Soal 1: Kutip semua baris entri yang mengandung kata "refresh".

Teks Dokumen:
------------------------------------------------------------------------

Selasa, 29 Desember 2009

Mengapa Kalender Hijriah Berdasarkan Rembulan?

Oleh: Taufik Damas

Dalam situs www.islamlib.com, Abd Moqsith Ghazali menulis satu artikel menarik tentang penentuan 1 Muharam sebagai tahun baru hijriah. Artikel Moqsith berjudul Kelumit Sejarah Pembentukan Kalender Islam. Artikel ini mengulas tentang latar belakang peristiwa yang dijadikan sebagai patokan untuk menentukan tahun pertama hijriah. Setelah terjadi perdebatan, terpilihlah peristiwa hijrah Rasulullah ke Yatsrib (Madinah) sebagai hari pertama dimulainya kalender hijriah dan bulan Muharam terpilih sebagai bulan pertama. Keputusan ini ditetapkan oleh Khalifah Umar bin Khattab, seorang Khalifah yang dikenal sangat inovatif di dalam Islam.

------------------------------------------------------------------------

Baris Data:
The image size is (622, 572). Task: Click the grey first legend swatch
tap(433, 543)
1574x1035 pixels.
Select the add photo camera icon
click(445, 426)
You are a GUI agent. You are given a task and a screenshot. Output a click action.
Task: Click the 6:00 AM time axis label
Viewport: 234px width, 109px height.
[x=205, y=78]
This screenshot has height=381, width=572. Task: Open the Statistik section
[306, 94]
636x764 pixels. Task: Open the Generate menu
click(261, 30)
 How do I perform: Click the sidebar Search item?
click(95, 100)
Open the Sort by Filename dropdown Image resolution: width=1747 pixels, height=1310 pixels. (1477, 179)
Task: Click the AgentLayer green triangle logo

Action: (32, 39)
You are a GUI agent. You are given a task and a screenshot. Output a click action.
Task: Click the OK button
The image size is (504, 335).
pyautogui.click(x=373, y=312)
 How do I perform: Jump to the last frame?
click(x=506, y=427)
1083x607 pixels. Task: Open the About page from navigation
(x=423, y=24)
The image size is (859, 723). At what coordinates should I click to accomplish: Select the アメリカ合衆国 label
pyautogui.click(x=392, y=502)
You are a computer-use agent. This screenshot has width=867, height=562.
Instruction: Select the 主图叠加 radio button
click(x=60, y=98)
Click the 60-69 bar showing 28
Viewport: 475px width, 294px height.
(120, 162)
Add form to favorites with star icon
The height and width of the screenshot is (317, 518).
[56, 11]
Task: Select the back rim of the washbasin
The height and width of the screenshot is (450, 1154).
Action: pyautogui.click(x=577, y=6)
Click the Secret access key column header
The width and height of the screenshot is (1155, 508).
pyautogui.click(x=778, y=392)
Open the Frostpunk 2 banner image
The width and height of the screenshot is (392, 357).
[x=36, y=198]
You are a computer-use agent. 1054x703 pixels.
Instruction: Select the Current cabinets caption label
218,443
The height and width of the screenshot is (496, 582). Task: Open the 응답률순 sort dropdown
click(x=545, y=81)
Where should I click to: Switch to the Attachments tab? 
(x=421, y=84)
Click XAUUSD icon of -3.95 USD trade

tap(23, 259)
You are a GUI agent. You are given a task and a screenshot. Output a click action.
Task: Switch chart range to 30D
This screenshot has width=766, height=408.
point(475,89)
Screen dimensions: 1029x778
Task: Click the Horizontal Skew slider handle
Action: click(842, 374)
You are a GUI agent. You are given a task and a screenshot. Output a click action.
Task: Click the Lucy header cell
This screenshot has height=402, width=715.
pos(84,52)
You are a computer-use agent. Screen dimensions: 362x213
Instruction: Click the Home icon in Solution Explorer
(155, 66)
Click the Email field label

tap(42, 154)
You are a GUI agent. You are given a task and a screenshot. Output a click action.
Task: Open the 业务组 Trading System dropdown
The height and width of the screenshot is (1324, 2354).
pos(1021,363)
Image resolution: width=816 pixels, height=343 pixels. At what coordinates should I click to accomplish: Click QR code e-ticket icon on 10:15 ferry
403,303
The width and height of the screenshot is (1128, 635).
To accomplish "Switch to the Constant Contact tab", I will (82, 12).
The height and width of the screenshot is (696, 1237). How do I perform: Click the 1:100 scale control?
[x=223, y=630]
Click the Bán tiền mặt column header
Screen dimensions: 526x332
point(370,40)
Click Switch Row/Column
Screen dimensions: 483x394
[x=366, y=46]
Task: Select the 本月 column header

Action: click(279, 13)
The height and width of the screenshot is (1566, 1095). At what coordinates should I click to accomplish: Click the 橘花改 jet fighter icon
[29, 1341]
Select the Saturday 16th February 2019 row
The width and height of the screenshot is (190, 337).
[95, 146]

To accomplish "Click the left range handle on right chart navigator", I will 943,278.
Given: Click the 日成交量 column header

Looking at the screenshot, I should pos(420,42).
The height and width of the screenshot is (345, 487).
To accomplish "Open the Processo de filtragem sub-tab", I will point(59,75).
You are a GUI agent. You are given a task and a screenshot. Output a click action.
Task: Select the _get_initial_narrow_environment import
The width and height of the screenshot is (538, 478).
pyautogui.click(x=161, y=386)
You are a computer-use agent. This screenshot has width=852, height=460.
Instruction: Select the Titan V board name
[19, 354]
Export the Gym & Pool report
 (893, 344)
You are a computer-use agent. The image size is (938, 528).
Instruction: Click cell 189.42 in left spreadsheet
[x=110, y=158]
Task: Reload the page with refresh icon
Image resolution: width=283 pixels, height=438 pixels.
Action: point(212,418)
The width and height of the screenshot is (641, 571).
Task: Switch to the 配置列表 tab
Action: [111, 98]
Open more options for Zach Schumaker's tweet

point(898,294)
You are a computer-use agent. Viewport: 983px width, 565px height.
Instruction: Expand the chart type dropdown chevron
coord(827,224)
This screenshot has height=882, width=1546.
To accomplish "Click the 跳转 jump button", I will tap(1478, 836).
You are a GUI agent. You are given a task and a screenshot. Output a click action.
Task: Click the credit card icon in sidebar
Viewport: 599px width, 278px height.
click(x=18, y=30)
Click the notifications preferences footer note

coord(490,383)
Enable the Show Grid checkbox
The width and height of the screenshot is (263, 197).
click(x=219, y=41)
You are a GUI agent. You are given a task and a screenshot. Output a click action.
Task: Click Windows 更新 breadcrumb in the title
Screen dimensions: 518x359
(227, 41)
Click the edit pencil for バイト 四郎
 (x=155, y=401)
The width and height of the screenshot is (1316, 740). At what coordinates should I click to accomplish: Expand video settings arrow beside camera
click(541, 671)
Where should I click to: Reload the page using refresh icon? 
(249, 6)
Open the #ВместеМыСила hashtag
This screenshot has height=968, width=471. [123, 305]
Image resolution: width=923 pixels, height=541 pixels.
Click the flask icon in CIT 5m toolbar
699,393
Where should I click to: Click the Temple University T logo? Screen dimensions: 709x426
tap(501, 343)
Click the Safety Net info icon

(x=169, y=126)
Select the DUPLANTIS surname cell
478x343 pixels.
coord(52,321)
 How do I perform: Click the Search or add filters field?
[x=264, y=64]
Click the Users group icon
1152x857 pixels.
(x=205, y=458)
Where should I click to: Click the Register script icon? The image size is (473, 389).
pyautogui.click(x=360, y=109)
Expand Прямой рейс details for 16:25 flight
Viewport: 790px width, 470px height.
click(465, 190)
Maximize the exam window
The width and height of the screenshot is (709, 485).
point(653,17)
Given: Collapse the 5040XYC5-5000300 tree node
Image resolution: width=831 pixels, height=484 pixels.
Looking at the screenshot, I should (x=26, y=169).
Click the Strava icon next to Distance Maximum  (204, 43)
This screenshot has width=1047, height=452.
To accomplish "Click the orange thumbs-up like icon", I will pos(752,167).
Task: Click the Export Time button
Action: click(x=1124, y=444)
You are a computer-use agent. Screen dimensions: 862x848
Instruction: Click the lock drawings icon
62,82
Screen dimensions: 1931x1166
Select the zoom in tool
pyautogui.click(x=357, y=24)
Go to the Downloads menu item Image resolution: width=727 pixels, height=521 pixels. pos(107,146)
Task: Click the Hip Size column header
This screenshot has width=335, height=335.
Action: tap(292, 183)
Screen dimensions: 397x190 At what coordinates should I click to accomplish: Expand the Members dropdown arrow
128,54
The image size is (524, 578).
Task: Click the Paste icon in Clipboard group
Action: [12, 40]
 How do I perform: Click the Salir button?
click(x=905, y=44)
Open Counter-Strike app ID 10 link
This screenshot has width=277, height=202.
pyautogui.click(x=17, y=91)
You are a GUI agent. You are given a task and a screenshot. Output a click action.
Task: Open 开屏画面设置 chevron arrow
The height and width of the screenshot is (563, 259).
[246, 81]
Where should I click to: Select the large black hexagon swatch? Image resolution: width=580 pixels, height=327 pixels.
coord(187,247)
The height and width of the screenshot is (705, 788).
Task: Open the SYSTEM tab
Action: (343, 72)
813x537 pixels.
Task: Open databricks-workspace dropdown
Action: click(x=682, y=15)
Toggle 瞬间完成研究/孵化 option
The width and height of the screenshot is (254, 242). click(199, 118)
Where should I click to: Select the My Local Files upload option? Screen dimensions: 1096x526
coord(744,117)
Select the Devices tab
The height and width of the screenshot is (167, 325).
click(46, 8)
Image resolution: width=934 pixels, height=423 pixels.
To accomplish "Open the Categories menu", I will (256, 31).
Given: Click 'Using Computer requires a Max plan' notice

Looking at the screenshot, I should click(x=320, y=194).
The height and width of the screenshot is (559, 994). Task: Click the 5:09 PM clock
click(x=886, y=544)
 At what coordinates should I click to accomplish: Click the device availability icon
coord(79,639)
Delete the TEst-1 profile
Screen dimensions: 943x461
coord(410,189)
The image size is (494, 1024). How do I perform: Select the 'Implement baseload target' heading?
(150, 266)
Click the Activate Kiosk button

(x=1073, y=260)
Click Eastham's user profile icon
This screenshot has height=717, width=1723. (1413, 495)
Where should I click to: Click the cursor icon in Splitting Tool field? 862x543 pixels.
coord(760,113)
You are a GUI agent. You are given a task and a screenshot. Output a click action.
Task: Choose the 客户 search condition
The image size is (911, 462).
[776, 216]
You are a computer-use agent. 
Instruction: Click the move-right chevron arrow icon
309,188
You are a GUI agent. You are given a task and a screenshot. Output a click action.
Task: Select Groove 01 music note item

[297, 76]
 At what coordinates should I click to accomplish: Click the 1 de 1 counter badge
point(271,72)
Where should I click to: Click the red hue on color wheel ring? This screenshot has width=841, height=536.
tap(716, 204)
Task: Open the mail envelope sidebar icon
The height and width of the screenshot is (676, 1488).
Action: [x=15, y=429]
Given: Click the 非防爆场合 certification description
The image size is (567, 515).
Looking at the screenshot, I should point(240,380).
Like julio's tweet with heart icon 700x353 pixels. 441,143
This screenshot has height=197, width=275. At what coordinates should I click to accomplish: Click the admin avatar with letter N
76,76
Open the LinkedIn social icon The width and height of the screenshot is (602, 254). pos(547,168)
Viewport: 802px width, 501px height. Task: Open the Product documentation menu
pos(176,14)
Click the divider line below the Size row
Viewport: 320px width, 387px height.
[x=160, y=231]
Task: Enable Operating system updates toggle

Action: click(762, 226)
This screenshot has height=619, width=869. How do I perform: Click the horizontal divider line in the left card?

------------------------------------------------------------------------

Soal 2:
Jawablah pertanyaan berikut berdasarkan teks tentang kalender hijriah.
(a) Di situs apa Abd Moqsith Ghazali menulis artikelnya?
(b) Bulan apa yang terpilih sebagai bulan pertama kalender hijriah?
(c) Siapa yang menetapkan keputusan tersebut?

Jawaban 1:
Task: Reload the page with refresh icon
Where should I click to: Reload the page using refresh icon? 

Jawaban 2:
(a) www.islamlib.com
(b) Muharam
(c) Khalifah Umar bin Khattab